I am trying to model two variables showing a non-linear relationship, as shown in the scatterplot below, with a Generalized Additive Mixed Model in R (package 'gamm4). The data represents roughly 15 years of data about wildlife monitoring, across more than 150 areas.
The response variable does not follow a Gaussian distribution (skewness=4.31, kurtosis=27.15, see histogram below) and I would like to know which distribution may be suitable to model the error term of a GAMM.
Unfortunately, I have seen that most of the 'family' options are available for GAM only, and cannot be used for mixed-effect models. I have noticed that gamm4 allows for a Tweedie distribution of the error, which can be a suitable option for my data. Indeed, an automatic specification of the optimal parameter cannot be achieved for GAMM (e.g like in GAM: family=tw()) and I have do specify the shape parameters by myself.

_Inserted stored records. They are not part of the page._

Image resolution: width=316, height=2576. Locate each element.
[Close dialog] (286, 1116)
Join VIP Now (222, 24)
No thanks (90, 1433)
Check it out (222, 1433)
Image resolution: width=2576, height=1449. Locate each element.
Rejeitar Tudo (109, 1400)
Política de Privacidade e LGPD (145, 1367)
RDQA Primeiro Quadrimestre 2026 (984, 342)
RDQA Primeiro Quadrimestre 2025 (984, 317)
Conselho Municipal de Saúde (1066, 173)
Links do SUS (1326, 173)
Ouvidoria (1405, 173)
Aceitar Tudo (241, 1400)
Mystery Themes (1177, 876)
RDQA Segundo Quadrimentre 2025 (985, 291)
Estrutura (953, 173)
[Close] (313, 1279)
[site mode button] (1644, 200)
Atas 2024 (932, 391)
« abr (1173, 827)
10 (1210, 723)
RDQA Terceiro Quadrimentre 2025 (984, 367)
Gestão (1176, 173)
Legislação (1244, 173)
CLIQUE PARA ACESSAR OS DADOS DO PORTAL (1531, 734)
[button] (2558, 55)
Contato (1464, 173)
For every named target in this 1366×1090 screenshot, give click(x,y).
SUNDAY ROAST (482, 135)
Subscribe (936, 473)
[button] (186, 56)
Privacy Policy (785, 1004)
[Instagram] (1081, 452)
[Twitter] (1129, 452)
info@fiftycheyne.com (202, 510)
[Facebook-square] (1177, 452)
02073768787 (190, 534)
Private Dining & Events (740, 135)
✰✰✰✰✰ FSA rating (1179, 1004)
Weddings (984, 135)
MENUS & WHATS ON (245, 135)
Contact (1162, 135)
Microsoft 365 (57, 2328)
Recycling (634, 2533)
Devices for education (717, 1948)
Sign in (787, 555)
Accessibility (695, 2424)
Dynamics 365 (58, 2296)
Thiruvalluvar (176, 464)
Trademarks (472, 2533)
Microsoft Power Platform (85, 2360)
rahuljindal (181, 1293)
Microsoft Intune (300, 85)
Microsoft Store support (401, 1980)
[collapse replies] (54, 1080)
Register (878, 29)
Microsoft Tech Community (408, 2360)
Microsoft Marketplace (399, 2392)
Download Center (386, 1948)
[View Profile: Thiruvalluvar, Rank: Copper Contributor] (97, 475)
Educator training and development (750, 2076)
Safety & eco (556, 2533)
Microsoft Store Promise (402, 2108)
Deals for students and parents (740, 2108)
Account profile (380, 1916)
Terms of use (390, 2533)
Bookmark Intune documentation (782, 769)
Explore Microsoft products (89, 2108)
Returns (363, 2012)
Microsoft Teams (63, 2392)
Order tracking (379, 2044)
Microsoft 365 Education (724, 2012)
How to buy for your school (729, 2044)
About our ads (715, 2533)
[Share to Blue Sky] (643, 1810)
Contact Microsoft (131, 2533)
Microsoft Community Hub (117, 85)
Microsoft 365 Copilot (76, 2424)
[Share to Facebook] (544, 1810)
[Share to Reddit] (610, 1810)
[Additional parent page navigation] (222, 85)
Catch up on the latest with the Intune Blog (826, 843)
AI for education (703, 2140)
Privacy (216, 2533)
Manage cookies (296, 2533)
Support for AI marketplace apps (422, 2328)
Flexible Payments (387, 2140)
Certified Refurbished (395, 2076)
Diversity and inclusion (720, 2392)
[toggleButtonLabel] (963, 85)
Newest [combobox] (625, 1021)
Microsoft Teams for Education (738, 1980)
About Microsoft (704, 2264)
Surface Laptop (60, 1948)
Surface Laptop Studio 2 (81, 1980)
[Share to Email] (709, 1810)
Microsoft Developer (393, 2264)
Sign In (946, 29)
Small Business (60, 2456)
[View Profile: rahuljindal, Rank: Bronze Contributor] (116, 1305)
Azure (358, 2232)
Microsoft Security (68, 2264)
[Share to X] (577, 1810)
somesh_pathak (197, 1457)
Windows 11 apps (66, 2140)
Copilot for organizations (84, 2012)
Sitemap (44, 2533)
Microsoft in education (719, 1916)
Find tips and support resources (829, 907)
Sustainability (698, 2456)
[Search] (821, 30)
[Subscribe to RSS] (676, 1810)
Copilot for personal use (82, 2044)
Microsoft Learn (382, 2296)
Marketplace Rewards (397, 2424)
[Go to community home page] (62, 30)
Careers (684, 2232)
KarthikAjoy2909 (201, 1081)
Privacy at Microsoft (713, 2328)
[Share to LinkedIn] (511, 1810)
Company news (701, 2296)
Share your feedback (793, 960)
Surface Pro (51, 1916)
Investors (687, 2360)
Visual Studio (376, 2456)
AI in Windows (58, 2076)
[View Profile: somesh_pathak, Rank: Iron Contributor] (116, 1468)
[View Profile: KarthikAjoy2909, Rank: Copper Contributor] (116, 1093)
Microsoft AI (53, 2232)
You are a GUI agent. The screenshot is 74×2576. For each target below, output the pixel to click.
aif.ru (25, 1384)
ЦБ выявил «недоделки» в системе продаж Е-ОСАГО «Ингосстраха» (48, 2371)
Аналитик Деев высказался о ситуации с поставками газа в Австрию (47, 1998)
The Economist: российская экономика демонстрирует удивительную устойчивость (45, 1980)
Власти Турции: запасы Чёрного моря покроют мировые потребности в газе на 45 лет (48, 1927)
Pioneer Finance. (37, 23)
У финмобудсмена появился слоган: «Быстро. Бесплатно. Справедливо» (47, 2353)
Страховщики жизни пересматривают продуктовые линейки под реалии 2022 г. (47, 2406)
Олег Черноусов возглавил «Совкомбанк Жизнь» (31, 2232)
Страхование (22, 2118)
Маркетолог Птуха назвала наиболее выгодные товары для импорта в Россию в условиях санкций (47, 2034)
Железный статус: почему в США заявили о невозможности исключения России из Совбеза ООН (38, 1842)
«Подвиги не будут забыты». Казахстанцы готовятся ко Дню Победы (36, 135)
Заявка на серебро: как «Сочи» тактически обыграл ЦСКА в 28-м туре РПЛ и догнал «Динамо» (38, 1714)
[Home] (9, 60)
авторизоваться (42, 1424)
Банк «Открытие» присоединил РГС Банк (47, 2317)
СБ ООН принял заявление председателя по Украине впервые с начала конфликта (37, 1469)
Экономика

I guess it will be a matter of trial and error. I would like to ask you two things:
- Do you think that the Tweedie distribution can be a valuable distribution for the error? What about other distributions?
- How can I decide the most suitable values (theta and power) for the Tweedie distribution?
- Is there any approach for unknown shape parameters, based performance iteration, for the package 'gamm4'?
I have mentioned the package 'gamm4', but even older packages (e.g 'gamm') are accepted.